Quantum of security for costs is not appropriate
[27] I do not agree with Wilford, however, that the $84,000 amount requested is fair, reasonable or just in the circumstances. In fixing quantum, the Court must continue to be mindful of the interests of justice for both parties. The quantum requested is what counsel believes to be Wilford’s partial indemnity costs from now until trial. Given Wilford’s own arguments about the weakness of CP’s claim, it is unclear whether the case would reach trial or be resolved by way of summary judgment. In any event, at this early juncture, it is impossible to predict the full trajectory of the litigation and I am unwilling to assign a dollar value to it.
[28] For the time being, security for costs shall be paid up to the end of discoveries. I note that Wilford’s draft Bill of Costs includes time spent on the motions to amend the claim. These costs have already been addressed in the respective motions and I disregard that portion of the draft Bill. Wilford estimates approximately $11,000 in partial indemnity fees to complete discoveries. Approximately $1200 in partial indemnity fees has already been spent on delivering Wilford’s defence. I therefore order the CP to pay security for costs in the amount of $12,500 within 60 days of today. This amount is without prejudice to Wilford bringing a motion for further security at a later date.
Costs:
[29] Mr. Cozzi and Mr. Dewart both provided costs outlines.
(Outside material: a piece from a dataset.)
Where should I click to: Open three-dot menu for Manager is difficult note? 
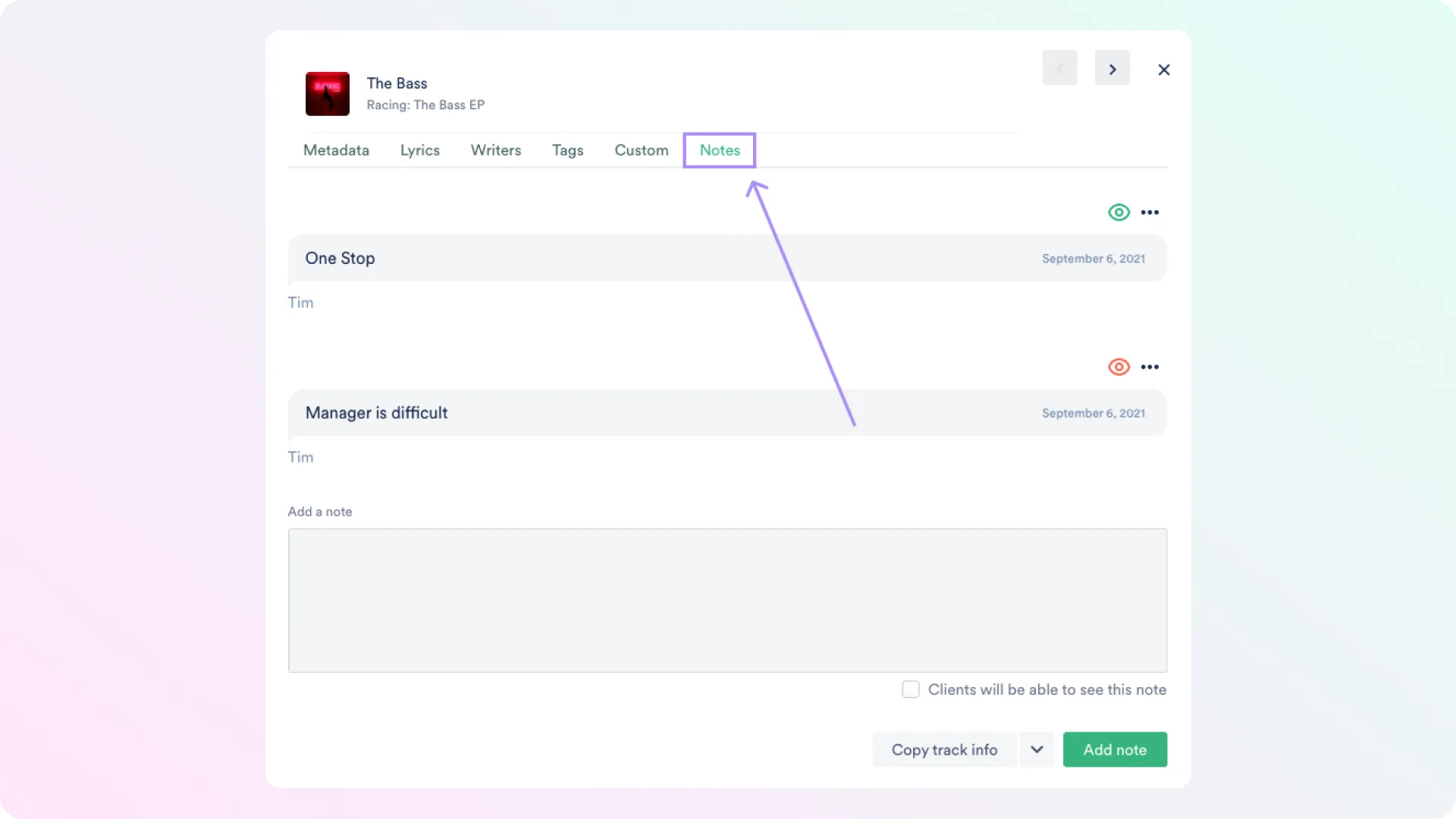click(x=1150, y=367)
Given the result, I see no reason to deviate from the principle that costs follow the event. Wilford may not have been successful in quantum but was otherwise successful on his motion. The CP shall pay costs to Wilford in the all-inclusive amount of $7000 payable within 30 days of today’s date.
Disposition
[30] I order as follows:
i. The Plaintiff, 2027707 Ontario Ltd., shall pay security for costs in the amount of $12,500 within 60 days of today’s date;
ii. The Plaintiff, 2027707 Ontario Ltd. shall not take any further steps in this action unless it posts security;
iii. The Plaintiff, 2027707 Ontario Ltd., shall pay costs of this motion to Wilford in the all-inclusive amount of $7000 payable within 30 days of today’s date.
[31] I thank Mr. Dewart and Mr. Cozzi for their able submissions and extremely helpful facta and briefs of authority.
Original signed
Master P. Tamara Sugunasiri
Date released: October 22, 2018
[^1]: An Application for leave to appeal to the Supreme Court of Canada was filed in June 15, 2018. [^2]: DiFilippo v. DiFilippo, 2013 ONSC 5460 at para. 27. [^3]: Ibid. at para. 28 and Zeitoun v., Economical Insurance Group, 2008 20996 (ON SCDC), [2008] OJ No 1771 at para 45-46, 49 (SC). [^4]: Supra note 2 at para. 31. [^5]: York University v. Markicevic, 2017 ONCA 651 citing Stojanovic v. Bulut, 2011 ONSC 874 at para. 5; See also Cigar500.com Inc. v. Ashton Distributors Inc., 2009 46451 (ON SC), [2009] OJ No 3680 at para. 62 (SCJ). [^6]: Bulut supra note 5 at paras. 69 and 72. [^7]: Can-Stor Management Inc. v. Storage Advantage Corp., 2017 ONSC 6388 at para 12 (Master). [^8]: Hawaiian Airlines Inc. v. Charterways Inc., (1985), 1985 2155 (ON SC), 50 OR (2d) 575 at 577 (Master) as adopted by Michigan National Bank v Axel Kraft International Ltd., [1999] OJ No 418 at para 10 (SCJ). [^9]: Panther Film Services Inc. v RJR Financing Inc., 2010 ONSC 4225 at para. 22. [^10]: Khan v TD Waterhouse Investment Advice, 2006 3467 at para. 1(Master) following Willowtree Investments Inc. v Brown, (1985) 48 CPC 150 at para 11.